Installing the CUDA Samples in /home/gpu6 ...
Copying samples to /home/gpu6/NVIDIA_CUDA-8.0_Samples now...
Finished copying samples.

===========
= Summary =
===========

Driver:   Not Selected
Toolkit:  Installed in /usr/local/cuda-8.0
Samples:  Installed in /home/gpu6, but missing recommended libraries

Please make sure that
 -   PATH includes /usr/local/cuda-8.0/bin
 -   LD_LIBRARY_PATH includes /usr/local/cuda-8.0/lib64, or, add /usr/local/cuda-8.0/lib64 to /etc/ld.so.conf and run ldconfig as root

To uninstall the CUDA Toolkit, run the uninstall script in /usr/local/cuda-8.0/bin

Please see CUDA_Installation_Guide_Linux.pdf in /usr/local/cuda-8.0/doc/pdf for detailed information on setting up CUDA.

***WARNING: Incomplete installation! This installation did not install the CUDA Driver. A driver of version at least 361.00 is required for CUDA 8.0 functionality to work.
To install the driver using this installer, run the following command, replacing <CudaInstaller> with the name of this run file:
    sudo <CudaInstaller>.run -silent -driver

Logfile is /tmp/cuda_install_16037.log

パスを通す

echo export PATH=/usr/local/cuda/bin${PATH:+:${PATH}} >> ~/.bashrc
echo export LD_LIBRARY_PATH=/usr/local/cuda/lib64${LD_LIBRARY_PATH:+:${LD_LIBRARY_PATH}} >> ~/.bashrc
echo export CUDA_HOME=/usr/local/cuda >> ~/.bashrc

g++のインストール

sudo apt-get install g++

一回リブートして、CUDA_TOOL_KITの動作確認

cd ~/NVIDIA_CUDA-8.0_Samples/1_Utilities/deviceQuery
make
./deviceQuery
./deviceQuery Starting...

 CUDA Device Query (Runtime API) version (CUDART static linking)

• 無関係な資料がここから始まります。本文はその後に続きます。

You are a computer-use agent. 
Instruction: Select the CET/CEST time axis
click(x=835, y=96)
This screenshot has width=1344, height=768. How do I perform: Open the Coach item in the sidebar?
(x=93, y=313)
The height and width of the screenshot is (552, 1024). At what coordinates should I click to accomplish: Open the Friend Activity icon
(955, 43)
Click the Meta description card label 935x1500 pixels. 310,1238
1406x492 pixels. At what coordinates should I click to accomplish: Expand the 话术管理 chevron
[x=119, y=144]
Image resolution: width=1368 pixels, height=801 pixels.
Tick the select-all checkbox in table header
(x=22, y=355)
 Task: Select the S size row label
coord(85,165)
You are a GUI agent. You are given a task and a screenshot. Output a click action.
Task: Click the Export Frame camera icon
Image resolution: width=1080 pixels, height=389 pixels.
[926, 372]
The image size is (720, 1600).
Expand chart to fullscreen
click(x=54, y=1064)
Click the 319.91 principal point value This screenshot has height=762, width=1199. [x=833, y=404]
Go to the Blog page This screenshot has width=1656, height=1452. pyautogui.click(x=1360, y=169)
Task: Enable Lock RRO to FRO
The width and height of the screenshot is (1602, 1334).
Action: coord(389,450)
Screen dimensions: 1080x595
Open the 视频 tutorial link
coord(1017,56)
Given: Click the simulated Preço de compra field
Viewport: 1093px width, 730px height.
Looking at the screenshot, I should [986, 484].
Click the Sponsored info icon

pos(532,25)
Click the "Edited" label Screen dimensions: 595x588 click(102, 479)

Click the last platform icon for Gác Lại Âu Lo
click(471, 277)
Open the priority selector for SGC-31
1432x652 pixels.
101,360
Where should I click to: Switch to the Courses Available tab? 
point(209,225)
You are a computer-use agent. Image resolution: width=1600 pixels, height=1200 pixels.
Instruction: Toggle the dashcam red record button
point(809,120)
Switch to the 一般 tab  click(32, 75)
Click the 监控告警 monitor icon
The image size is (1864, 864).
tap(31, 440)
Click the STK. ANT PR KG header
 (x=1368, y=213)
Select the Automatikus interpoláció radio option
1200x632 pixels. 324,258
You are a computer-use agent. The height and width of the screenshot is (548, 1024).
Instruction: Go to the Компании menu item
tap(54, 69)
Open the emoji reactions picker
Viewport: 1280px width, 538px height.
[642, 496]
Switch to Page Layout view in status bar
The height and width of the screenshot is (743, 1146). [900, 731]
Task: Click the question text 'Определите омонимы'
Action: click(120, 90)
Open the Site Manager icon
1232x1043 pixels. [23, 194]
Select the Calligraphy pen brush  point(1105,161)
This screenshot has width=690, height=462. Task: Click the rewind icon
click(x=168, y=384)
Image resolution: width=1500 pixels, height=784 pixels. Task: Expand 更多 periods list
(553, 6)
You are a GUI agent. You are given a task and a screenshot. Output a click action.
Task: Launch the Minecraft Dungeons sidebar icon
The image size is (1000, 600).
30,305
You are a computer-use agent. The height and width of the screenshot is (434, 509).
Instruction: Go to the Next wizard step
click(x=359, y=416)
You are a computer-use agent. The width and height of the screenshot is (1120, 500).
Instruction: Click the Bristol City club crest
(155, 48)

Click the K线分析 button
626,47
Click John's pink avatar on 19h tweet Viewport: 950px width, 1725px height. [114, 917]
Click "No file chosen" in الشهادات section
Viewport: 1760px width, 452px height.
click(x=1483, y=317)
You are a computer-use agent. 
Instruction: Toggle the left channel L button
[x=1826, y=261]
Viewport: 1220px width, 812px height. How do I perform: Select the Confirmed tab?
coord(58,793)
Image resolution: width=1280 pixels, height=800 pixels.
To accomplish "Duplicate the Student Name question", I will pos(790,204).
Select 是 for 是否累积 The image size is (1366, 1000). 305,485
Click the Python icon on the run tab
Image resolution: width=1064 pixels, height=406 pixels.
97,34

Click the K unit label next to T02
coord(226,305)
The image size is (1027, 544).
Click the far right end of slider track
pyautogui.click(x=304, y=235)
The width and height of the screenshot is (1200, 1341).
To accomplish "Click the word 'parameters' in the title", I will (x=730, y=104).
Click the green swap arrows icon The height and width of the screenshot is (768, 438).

Detected 1 CUDA Capable device(s)

Device 0: "GeForce GTX 1080"
  CUDA Driver Version / Runtime Version          8.0 / 8.0
  CUDA Capability Major/Minor version number:    6.1
  Total amount of global memory:                 8110 MBytes (8504279040 bytes)
  (20) Multiprocessors, (128) CUDA Cores/MP:     2560 CUDA Cores
  GPU Max Clock rate:                            1823 MHz (1.82 GHz)
  Memory Clock rate:                             5005 Mhz
  Memory Bus Width:                              256-bit
  L2 Cache Size:                                 2097152 bytes
  Maximum Texture Dimension Size (x,y,z)         1D=(131072), 2D=(131072, 65536), 3D=(16384, 16384, 16384)
  Maximum Layered 1D Texture Size, (num) layers  1D=(32768), 2048 layers
  Maximum Layered 2D Texture Size, (num) layers  2D=(32768, 32768), 2048 layers
  Total amount of constant memory:               65536 bytes
  Total amount of shared memory per block:       49152 bytes
  Total number of registers available per block: 65536
  Warp size:                                     32
  Maximum number of threads per multiprocessor:  2048
  Maximum number of threads per block:           1024
  Max dimension size of a thread block (x,y,z): (1024, 1024, 64)
  Max dimension size of a grid size    (x,y,z): (2147483647, 65535, 65535)
  Maximum memory pitch:                          2147483647 bytes
  Texture alignment:                             512 bytes
  Concurrent copy and kernel execution:          Yes with 2 copy engine(s)
  Run time limit on kernels:                     Yes
  Integrated GPU sharing Host Memory:            No
  Support host page-locked memory mapping:       Yes
  Alignment requirement for Surfaces:            Yes
  Device has ECC support:                        Disabled
  Device supports Unified Addressing (UVA):      Yes
  Device PCI Domain ID / Bus ID / location ID:   0 / 4 / 0
  Compute Mode:
     < Default (multiple host threads can use ::cudaSetDevice() with device simultaneously) >

deviceQuery, CUDA Driver = CUDART, CUDA Driver Version = 8.0, CUDA Runtime Version = 8.0, NumDevs = 1, Device0 = GeForce GTX 1080
Result = PASS

3. cuDNNのインストール

https://developer.nvidia.com/rdp/form/cudnn-download-survey
からアンケートに答えて、cuDNNをダウンロード

Download cuDNN v5.1 (August 10, 2016), for CUDA 8.0
┠ cuDNN v5.1 Library for Linux

cd ~/Downloads
tar xvzf cudnn-8.0-linux-x64-v5.1.tgz
sudo cp cuda/include/cudnn.h /usr/local/cuda/include
sudo cp cuda/lib64/libcudnn* /usr/local/cuda/lib64
sudo chmod a+r /usr/local/cuda/lib64/libcudnn*

以上で、CUDAのセットアップは完了です。